- WHAT IS NEEDED -
Of the lines below, report only those that contain "computer".

DATASET ENTRIES START

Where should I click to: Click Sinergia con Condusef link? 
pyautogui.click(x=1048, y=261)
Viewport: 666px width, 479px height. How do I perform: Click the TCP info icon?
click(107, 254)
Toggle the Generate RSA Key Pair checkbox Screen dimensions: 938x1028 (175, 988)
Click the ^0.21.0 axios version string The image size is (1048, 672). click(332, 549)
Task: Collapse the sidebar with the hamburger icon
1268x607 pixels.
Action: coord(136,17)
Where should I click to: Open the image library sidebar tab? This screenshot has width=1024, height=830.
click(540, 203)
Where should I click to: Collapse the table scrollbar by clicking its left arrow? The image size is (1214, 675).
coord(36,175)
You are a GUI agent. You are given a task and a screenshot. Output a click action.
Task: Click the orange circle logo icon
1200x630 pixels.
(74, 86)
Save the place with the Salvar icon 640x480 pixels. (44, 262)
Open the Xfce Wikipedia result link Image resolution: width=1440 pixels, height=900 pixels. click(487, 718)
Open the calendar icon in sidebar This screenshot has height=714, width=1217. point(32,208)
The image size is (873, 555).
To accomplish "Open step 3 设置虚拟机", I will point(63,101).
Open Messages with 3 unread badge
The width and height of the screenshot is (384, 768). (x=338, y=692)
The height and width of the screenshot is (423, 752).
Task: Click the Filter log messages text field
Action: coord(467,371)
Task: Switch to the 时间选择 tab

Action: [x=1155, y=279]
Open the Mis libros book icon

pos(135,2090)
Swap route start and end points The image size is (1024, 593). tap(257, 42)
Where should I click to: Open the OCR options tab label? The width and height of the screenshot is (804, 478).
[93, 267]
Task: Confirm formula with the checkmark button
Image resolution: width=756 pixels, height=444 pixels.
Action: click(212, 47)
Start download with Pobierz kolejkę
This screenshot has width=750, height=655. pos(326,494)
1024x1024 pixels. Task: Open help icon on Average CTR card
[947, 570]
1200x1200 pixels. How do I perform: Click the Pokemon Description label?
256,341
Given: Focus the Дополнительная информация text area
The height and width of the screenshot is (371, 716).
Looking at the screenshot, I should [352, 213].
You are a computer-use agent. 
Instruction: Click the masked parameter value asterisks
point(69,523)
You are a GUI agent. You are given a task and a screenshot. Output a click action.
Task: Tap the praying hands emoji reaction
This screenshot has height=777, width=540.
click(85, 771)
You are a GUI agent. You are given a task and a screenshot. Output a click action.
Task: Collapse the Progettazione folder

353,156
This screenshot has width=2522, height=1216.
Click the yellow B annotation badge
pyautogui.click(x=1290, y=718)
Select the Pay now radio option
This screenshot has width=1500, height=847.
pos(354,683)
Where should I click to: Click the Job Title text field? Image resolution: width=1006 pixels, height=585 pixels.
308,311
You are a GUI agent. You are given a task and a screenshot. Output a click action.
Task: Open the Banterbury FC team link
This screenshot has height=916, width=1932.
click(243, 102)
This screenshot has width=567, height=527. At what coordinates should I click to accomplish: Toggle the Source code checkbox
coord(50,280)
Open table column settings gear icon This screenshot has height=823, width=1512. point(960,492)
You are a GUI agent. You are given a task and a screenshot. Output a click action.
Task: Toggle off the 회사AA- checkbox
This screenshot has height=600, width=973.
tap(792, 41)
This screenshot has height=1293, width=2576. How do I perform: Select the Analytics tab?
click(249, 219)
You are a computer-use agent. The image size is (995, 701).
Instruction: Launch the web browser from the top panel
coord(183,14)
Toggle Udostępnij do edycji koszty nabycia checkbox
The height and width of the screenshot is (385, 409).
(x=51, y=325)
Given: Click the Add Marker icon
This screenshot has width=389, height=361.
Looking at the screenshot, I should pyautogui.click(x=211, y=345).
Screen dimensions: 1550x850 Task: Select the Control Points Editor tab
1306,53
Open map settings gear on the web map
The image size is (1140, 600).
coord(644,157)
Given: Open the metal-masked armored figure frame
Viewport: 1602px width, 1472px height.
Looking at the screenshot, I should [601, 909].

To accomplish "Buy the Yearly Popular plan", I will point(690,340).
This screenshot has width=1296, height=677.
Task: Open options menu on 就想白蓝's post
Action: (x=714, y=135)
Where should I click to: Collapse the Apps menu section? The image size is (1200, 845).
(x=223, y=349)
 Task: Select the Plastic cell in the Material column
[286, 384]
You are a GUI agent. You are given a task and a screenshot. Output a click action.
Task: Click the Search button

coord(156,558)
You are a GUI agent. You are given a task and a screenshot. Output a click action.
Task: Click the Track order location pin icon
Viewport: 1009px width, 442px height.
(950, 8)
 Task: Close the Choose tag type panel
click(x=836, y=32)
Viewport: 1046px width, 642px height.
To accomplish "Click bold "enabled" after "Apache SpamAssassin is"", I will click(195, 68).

DATASET ENTRIES END

- TASK OUTPUT -
You are a computer-use agent. 
You are a computer-use agent. The image size is (995, 701).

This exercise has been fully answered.